(Text and item location entries)
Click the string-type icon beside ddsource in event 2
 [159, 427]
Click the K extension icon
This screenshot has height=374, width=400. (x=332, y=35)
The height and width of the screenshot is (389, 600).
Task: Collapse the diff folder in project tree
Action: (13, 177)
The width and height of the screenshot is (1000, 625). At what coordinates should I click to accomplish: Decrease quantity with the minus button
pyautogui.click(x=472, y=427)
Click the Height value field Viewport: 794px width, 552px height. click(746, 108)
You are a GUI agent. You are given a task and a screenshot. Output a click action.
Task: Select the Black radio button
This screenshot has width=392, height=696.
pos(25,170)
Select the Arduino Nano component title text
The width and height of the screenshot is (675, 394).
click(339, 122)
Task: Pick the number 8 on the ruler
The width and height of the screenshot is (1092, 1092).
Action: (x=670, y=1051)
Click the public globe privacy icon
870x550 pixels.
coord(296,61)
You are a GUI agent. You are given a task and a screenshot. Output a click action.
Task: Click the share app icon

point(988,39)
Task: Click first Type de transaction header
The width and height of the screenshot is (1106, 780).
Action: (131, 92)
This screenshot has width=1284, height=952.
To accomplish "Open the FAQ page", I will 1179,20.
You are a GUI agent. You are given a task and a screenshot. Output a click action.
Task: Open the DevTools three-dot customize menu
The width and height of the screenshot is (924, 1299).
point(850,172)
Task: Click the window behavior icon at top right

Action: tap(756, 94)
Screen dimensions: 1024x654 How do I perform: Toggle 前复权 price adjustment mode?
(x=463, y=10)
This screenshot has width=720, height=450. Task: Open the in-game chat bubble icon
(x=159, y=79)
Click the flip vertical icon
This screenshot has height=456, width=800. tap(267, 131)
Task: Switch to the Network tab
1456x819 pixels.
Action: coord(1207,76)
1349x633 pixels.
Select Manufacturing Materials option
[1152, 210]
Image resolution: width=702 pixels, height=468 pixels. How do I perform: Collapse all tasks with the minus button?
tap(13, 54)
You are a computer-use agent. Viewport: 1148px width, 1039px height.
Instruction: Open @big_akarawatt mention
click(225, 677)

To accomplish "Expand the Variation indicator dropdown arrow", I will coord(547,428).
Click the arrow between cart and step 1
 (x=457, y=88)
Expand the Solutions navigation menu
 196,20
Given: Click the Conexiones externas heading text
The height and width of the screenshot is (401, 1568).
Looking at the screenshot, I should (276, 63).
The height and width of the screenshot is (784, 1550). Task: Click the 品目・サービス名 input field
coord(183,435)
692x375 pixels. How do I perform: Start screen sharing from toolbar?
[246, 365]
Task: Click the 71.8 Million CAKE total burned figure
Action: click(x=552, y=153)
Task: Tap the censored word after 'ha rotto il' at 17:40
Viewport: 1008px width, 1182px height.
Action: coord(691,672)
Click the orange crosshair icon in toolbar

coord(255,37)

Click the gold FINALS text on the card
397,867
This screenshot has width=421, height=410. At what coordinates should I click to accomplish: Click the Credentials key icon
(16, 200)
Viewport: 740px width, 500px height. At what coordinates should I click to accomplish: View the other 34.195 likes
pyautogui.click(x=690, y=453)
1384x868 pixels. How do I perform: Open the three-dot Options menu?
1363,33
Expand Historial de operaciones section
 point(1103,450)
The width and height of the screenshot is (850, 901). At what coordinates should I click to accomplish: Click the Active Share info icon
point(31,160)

(WHAT TO PRODUCE)
Extract each line of the data above that contains the word "minus".

(WORKED SOLUTION)
The width and height of the screenshot is (1000, 625). At what coordinates should I click to accomplish: Decrease quantity with the minus button
Image resolution: width=702 pixels, height=468 pixels. How do I perform: Collapse all tasks with the minus button?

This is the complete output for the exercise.